Da mesma forma, Swift, no livro famoso das Viagens de Gulliver, descreve os laputanos plenos de predicados que os tornam ilimitados e inúteis de conhecimento. São dotados para conhecer, sendo matemáticos exímios, mas são ambiciosos, vivendo nas nuvens, daí terem “um dos olhos voltado para dentro e o outro apontando diretamente para o zênite”.
Quer dizer, são orgulhosos por que querem a verdade definitiva e por serem dotados dessa ambição de conhecimento vivem tropeçando em si mesmos sem se dar conta do jardim que está ao alcance da vida de cada um para se cultivar.

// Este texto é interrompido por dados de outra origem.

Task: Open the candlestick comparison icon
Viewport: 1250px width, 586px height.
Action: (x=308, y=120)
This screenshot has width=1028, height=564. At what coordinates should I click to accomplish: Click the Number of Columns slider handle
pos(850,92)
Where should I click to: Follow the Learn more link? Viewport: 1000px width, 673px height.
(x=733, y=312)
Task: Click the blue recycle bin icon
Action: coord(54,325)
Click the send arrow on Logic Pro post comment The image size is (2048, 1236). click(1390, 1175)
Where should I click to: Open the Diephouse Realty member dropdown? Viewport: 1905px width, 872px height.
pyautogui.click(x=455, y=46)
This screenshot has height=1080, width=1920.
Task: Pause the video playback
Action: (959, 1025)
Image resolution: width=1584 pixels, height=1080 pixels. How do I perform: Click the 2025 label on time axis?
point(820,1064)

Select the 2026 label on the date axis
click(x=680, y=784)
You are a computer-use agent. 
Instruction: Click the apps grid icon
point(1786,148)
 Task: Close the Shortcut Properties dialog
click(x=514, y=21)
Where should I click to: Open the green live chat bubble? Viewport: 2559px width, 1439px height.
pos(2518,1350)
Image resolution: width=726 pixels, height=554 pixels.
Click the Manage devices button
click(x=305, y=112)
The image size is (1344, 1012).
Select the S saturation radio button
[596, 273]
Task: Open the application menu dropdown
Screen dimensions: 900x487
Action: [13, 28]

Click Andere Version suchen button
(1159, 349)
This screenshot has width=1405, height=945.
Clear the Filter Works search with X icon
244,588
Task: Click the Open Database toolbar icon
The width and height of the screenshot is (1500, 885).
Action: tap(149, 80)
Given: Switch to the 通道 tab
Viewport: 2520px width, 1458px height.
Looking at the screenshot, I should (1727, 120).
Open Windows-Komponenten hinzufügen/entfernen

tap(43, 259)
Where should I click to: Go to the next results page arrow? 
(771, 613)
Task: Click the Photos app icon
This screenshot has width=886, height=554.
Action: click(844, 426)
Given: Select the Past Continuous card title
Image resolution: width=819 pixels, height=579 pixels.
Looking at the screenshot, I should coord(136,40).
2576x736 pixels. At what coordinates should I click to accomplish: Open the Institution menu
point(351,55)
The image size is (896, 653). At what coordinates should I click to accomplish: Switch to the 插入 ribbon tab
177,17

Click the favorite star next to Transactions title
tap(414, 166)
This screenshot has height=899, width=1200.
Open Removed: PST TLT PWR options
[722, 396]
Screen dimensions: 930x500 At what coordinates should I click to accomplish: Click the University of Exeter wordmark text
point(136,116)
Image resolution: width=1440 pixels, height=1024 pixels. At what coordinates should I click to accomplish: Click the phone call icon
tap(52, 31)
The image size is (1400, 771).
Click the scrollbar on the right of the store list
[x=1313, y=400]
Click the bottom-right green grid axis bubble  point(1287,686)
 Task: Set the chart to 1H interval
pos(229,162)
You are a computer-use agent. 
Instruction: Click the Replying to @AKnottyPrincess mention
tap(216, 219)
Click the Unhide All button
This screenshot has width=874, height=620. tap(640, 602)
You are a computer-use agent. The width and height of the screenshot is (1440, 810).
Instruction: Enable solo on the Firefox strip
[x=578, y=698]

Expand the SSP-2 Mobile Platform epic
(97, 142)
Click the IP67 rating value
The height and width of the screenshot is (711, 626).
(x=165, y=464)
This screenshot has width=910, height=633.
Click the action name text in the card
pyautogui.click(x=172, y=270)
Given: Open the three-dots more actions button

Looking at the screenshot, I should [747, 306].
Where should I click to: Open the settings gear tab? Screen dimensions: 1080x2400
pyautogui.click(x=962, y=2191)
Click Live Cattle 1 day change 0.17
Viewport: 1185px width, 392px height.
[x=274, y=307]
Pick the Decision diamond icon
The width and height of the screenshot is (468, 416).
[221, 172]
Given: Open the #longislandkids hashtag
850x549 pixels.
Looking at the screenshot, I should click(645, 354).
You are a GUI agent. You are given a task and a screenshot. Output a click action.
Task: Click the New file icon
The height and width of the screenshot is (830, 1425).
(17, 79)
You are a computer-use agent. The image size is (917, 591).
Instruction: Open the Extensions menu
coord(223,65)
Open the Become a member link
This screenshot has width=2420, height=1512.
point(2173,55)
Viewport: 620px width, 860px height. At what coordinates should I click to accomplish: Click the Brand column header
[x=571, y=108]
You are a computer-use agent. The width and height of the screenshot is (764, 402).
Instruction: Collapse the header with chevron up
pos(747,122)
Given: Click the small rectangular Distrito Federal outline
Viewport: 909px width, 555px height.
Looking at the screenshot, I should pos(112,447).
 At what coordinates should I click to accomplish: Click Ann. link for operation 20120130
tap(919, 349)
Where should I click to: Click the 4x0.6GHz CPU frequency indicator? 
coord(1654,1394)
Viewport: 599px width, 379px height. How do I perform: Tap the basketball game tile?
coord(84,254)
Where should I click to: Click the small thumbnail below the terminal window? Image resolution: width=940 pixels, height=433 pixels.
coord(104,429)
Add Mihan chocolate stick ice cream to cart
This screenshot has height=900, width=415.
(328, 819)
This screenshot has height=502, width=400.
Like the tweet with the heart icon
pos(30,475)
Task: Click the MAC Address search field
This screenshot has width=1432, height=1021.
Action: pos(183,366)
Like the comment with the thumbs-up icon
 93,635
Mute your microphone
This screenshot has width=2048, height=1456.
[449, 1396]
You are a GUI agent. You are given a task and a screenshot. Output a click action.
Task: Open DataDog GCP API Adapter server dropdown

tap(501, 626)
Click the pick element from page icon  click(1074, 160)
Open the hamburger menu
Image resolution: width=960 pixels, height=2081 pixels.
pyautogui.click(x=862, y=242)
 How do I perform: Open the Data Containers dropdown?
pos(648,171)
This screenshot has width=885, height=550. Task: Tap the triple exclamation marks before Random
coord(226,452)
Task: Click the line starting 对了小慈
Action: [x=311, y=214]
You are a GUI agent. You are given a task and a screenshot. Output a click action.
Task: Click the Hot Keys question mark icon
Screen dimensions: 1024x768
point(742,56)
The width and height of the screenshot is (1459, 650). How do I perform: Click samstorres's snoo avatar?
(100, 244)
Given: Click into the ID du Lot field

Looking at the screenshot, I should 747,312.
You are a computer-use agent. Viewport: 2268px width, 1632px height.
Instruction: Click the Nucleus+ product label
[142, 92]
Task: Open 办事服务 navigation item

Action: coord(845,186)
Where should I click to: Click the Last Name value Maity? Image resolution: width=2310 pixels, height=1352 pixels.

Para que se tenha medida da permanência desse tema, e num outro campo de produção intelectual, vale lembrar o episódio da resenha publicada, em 1915, no The Times Literary Supplement sobre o livro A servidão humana, de Somerset Maugham, lançado no mesmo ano, e na qual se afirmava que o herói do romance, Philip Carey, do princípio ao fim da narrativa, “estava tão ocupado com seus anseios pela lua que jamais conseguia ver os seis vinténs a seus pés”.
Quatro anos depois da publicação da saga de formação e de aprendizagem do torturado Philip Carey, Somerset Maugham publica um romance inspirado na história de vida do pintor Paul Gauguin, cria um personagem - Charles Strickland - que, de operador da bolsa de Londres, abandona tudo - vinténs e família - e se entrega, de corpo e alma, no Tahiti, à obsessão única e exclusiva de sua exuberante produção artística em pintura.
O livro, de 1919, teve seu título - The moon and six pence (Um gosto e seis vinténs, no Brasil) - tirado da resenha do The Times Literary Supplement, aceita quase como uma provocação a que responde o narrador autobiográfico do romance com uma forte simpatia pela saga do herói que despreza os apelos materiais e as obrigações sociais de seus compromissos e vai em busca da lua e da realização de seus sonhos. Solução em tudo contrária à do desfecho de romântico prosaísmo que caracteriza a paz e a tranqüilidade do jardim de amor-afeição (loving-kindness) que o casamento de Philip Carey e Sally Altheny constitui ao final da saga de formação e de amadurecimento do protagonista.
Esses dois romances de Somerset Maugham poderiam ser tomados como que representando as duas pontas da tensão por que se estende nossa existência no mundo e o conhecimento do mundo de nossa existência. É como se fossem tótens epistemológicos entre os quais ressoa a pergunta que o homem não deixará de fazer enquanto durar sua humanidade: “Qual o sentido da vida, se é que a vida tem algum sentido?”
Penso que o sentido da vida é o conhecimento que, desse modo, é ilimitado pela amplitude da pergunta, e é, ao mesmo tempo, limitado e útil pelo alcance de nossa capacidade de resposta.